# START OF Text segment

Having established a company, founders should think about their intellectual property rights protection. Your first priority is to conduct online searches to find out what is already ‘taken’ by others in your chosen industry and key territories. Being mindful of what’s already out there will hopefully avoid disputes or the need to undertake an expensive re-brand further down the line. Bear in mind it’s not just identical marks you need to steer clear of; someone with a confusingly similar mark and operating in the same field, might be able to prevent you using your chosen brand.
Trade mark registrations are valuable monopolies and give the right to use a name or logo for specific products or services to the exclusion of others. This helps build brand identity, reputation and value. You should consider applying for a registration in your focus countries (eg the UK, or an EU-wide right). Simply registering a domain name for your chosen name is unlikely to give you rights that you can rely upon in contrast to a third party with a trade mark registration: the domain name being available is unfortunately not a reliable green light.
In addition to brands, certain new inventions can be protected by filing for patents. Like trade marks, patents are jurisdictional and enforceable in only those countries where you obtain a patent. They give you a 20-year-right to stop third parties carrying out the invention you describe. Unfortunately, patents are expensive to obtain (unlike trade marks) and difficult to get for software inventions (especially in Europe). Filing for a patent requires you to disclose your idea to the world, but it may be preferable to rely on keeping your invention secret.

# END OF Text segment

## To-do list
- A) Rewrite the intellectual property passage from "Having established a" to "your chosen brand.", putting "web searches" in place of "online searches".
- B) According to the intellectual property passage, for how many years does a patent let you stop third parties from carrying out the invention you describe?

# START OF Entries provided

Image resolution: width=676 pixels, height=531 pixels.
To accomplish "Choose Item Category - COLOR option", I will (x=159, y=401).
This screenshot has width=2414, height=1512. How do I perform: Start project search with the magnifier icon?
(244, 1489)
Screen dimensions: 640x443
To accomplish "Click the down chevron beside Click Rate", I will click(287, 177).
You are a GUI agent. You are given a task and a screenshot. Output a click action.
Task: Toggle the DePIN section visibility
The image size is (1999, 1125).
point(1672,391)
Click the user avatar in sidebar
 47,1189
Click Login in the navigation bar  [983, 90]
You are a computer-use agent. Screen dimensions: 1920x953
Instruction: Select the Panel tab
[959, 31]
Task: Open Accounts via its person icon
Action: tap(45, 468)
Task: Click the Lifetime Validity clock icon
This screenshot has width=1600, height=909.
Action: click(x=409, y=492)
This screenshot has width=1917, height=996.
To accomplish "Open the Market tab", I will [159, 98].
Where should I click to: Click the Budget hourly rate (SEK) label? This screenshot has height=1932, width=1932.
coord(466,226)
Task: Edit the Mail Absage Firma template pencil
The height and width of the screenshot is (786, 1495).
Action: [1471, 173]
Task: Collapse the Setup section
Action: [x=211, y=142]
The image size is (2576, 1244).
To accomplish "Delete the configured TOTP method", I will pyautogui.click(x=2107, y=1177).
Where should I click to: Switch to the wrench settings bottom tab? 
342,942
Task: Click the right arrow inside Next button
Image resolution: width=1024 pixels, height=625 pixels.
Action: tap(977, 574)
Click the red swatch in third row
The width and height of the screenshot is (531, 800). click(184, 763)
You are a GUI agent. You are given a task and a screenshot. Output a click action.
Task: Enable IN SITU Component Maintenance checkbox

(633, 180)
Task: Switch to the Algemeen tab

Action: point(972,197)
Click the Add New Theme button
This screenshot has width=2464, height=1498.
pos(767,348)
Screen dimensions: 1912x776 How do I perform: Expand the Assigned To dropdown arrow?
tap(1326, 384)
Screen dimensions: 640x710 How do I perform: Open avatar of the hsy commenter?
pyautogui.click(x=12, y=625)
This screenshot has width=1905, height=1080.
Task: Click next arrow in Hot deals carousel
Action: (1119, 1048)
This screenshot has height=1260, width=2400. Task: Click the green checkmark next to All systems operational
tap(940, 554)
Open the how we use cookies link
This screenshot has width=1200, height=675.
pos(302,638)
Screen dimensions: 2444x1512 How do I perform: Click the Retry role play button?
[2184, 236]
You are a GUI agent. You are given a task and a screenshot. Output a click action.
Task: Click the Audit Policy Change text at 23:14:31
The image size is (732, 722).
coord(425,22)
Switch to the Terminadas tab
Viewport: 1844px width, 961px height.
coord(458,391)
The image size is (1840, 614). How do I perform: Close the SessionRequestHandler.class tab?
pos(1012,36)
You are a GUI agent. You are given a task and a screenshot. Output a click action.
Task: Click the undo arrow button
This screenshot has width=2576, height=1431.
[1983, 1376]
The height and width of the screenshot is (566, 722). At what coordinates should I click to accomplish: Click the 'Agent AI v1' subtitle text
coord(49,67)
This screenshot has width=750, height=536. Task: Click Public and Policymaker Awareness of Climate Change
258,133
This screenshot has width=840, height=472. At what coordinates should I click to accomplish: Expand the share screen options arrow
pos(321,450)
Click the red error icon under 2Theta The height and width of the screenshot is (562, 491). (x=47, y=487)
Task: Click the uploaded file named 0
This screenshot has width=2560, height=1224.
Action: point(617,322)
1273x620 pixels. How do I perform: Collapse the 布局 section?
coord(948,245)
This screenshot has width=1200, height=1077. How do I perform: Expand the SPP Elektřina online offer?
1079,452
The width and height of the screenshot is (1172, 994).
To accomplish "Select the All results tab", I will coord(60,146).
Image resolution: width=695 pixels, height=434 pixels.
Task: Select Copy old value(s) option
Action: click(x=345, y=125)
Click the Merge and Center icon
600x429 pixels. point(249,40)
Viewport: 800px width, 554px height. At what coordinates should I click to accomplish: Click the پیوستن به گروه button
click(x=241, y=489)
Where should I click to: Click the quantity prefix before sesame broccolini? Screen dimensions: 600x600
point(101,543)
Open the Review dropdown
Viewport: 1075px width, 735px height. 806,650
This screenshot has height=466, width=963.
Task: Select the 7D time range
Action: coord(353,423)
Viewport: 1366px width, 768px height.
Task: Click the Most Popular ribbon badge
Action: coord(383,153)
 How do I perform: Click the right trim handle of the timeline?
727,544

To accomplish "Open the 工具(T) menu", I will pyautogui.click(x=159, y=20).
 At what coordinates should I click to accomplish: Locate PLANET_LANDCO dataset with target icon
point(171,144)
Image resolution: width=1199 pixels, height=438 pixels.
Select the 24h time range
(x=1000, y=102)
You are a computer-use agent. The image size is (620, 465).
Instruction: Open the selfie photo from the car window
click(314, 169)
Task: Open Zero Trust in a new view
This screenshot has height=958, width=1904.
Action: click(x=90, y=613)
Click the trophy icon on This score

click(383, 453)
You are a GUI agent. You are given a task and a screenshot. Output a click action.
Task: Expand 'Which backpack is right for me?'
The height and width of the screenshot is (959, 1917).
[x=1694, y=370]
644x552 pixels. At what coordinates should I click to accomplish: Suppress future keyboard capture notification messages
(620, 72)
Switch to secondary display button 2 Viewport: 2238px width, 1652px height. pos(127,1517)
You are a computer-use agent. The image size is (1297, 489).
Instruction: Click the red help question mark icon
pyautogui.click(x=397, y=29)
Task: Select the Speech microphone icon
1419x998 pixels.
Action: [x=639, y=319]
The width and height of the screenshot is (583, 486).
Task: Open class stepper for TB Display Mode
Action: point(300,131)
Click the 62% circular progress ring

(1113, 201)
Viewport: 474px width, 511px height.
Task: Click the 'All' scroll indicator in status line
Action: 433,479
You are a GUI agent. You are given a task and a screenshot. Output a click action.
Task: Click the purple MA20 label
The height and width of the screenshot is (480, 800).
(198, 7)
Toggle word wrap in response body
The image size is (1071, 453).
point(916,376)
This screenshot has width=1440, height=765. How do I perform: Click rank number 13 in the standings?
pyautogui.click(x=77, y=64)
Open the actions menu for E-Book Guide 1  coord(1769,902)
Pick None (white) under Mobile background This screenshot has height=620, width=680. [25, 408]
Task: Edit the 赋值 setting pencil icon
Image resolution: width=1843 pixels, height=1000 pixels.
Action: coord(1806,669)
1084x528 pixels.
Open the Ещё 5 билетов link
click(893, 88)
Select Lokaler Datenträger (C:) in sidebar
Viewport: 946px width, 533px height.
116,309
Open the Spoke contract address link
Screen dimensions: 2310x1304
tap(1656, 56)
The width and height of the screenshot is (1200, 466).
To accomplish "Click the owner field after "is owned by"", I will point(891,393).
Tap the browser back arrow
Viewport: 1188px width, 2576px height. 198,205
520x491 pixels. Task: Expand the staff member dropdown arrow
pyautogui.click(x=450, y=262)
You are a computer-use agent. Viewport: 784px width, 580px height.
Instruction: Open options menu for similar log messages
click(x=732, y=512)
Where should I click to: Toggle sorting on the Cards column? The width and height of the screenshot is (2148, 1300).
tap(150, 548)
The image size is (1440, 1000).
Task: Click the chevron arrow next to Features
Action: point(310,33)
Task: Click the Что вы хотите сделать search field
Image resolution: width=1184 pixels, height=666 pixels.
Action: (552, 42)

# END OF Entries provided

## Solutions per task
- A)
Having established a company, founders should think about their intellectual property rights protection. Your first priority is to conduct web searches to find out what is already ‘taken’ by others in your chosen industry and key territories. Being mindful of what’s already out there will hopefully avoid disputes or the need to undertake an expensive re-brand further down the line. Bear in mind it’s not just identical marks you need to steer clear of; someone with a confusingly similar mark and operating in the same field, might be able to prevent you using your chosen brand.

- B) 20 years.